(To do): Start to finish, retype the entries exactly while omitting the pictures.

::: Provided entries :::

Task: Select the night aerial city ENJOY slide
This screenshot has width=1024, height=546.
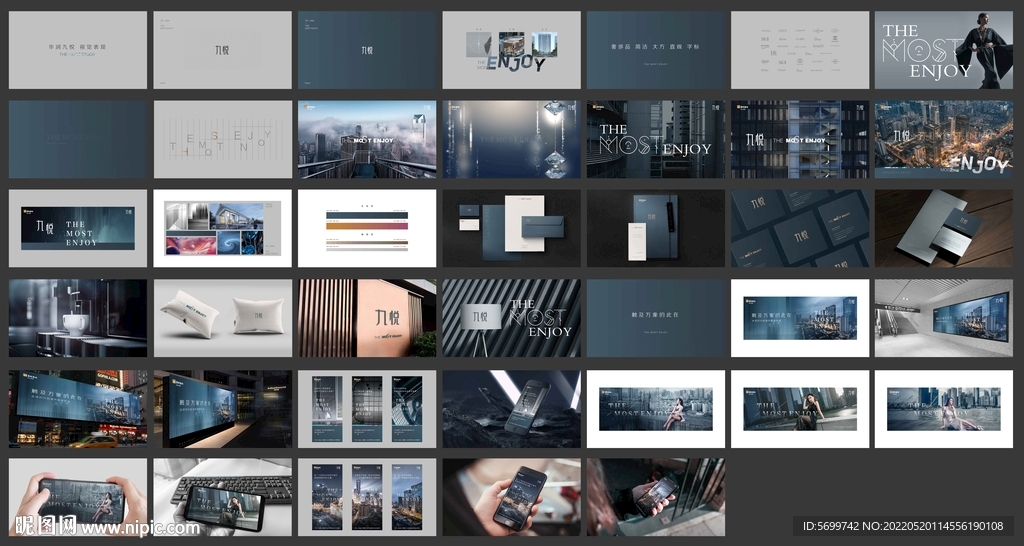Action: [x=943, y=139]
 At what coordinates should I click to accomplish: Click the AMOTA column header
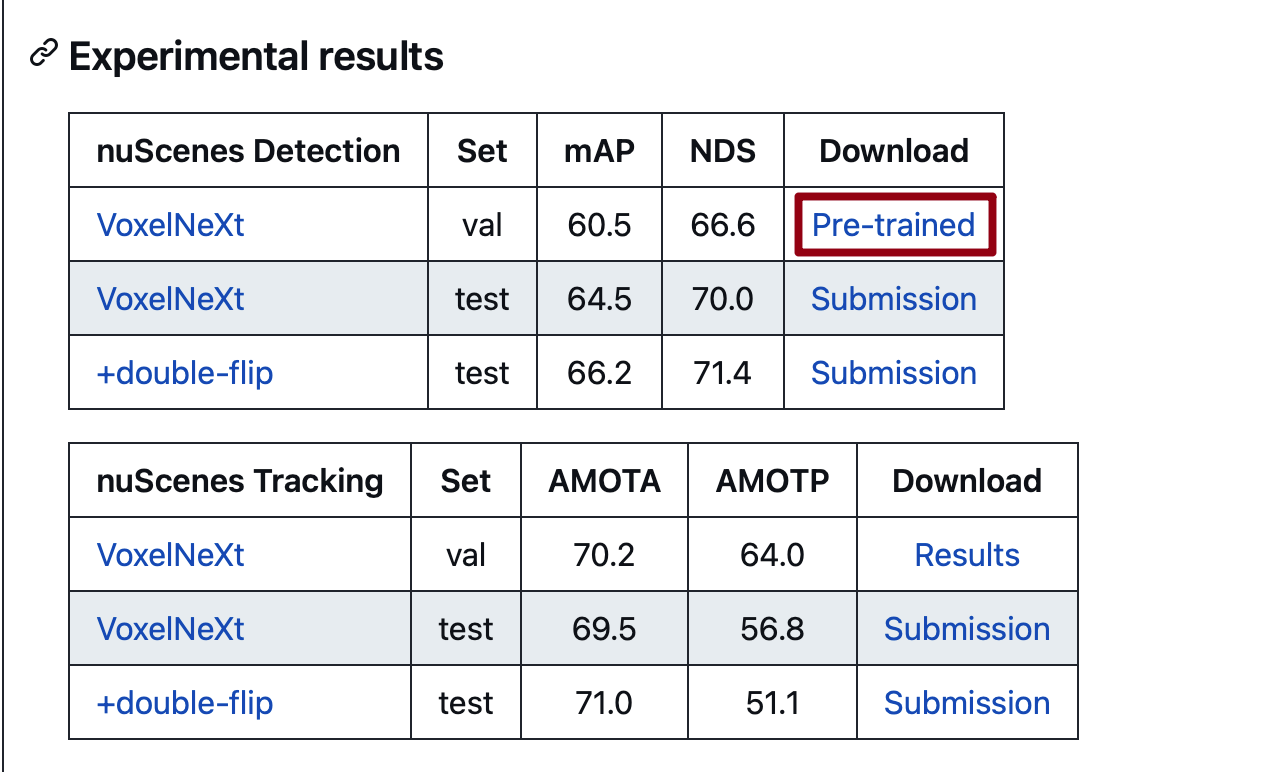(604, 480)
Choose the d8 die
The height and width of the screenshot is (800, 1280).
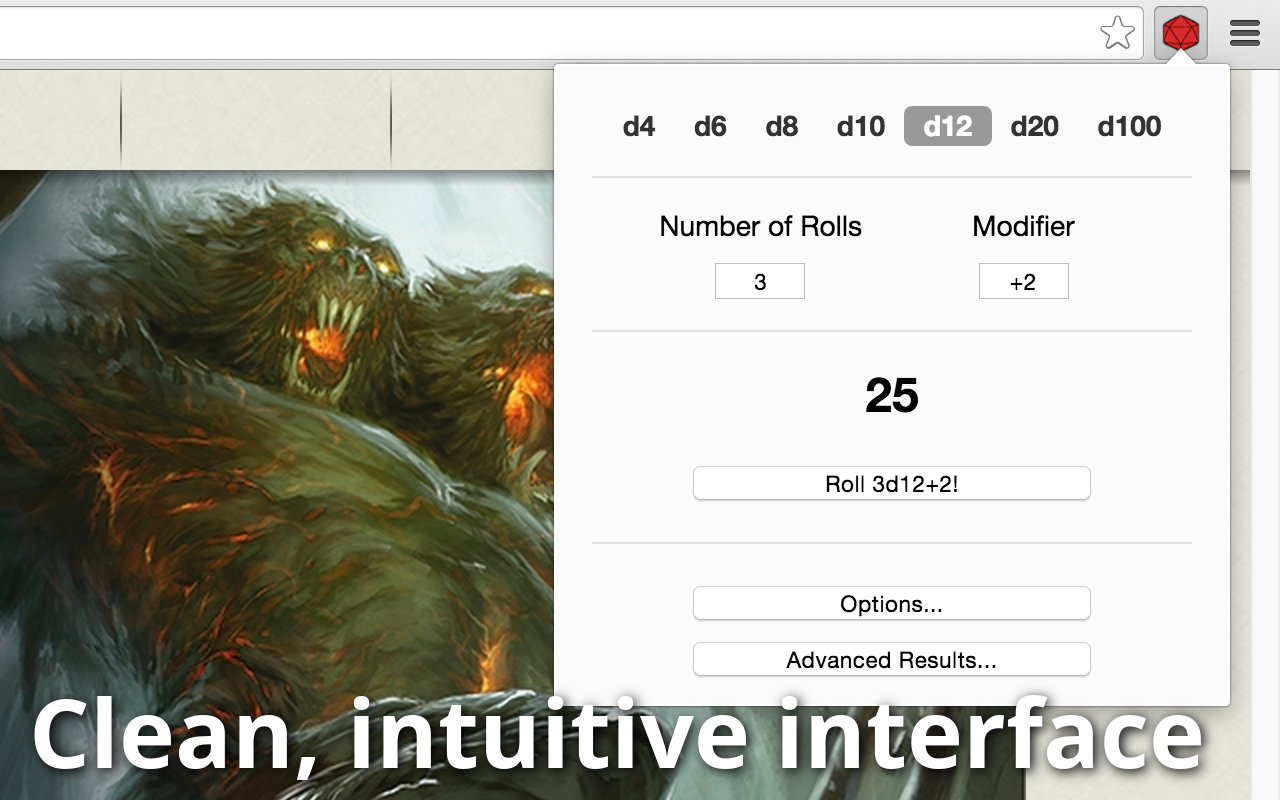tap(782, 126)
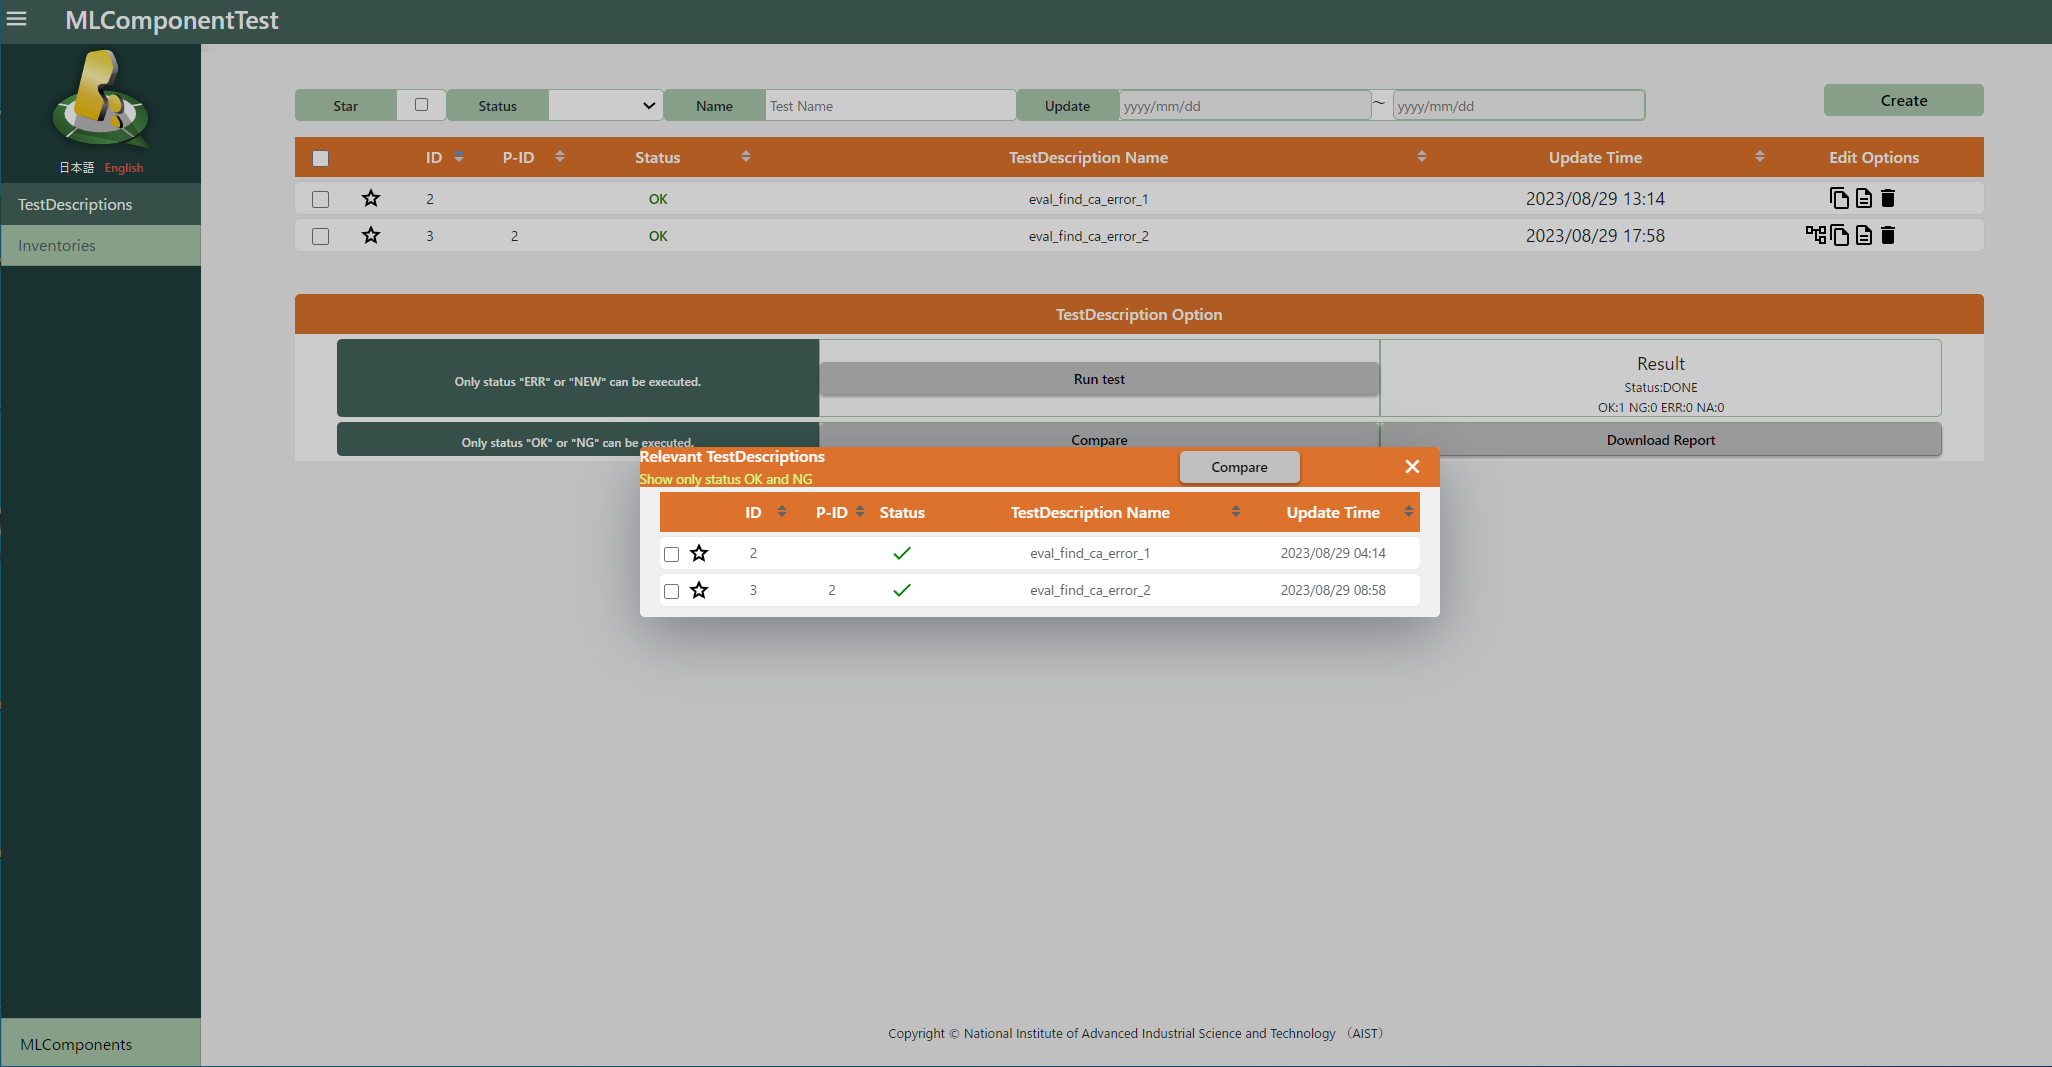Delete eval_find_ca_error_2 with trash icon
The height and width of the screenshot is (1067, 2052).
click(1887, 235)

:::

(Expected answer):
Task: Select the night aerial city ENJOY slide
This screenshot has width=1024, height=546.
Action: [x=943, y=139]
 At what coordinates should I click to accomplish: Click the AMOTA column header
(604, 480)
Choose the d8 die
The height and width of the screenshot is (800, 1280).
tap(782, 126)
Delete eval_find_ca_error_2 with trash icon
The height and width of the screenshot is (1067, 2052).
click(1887, 235)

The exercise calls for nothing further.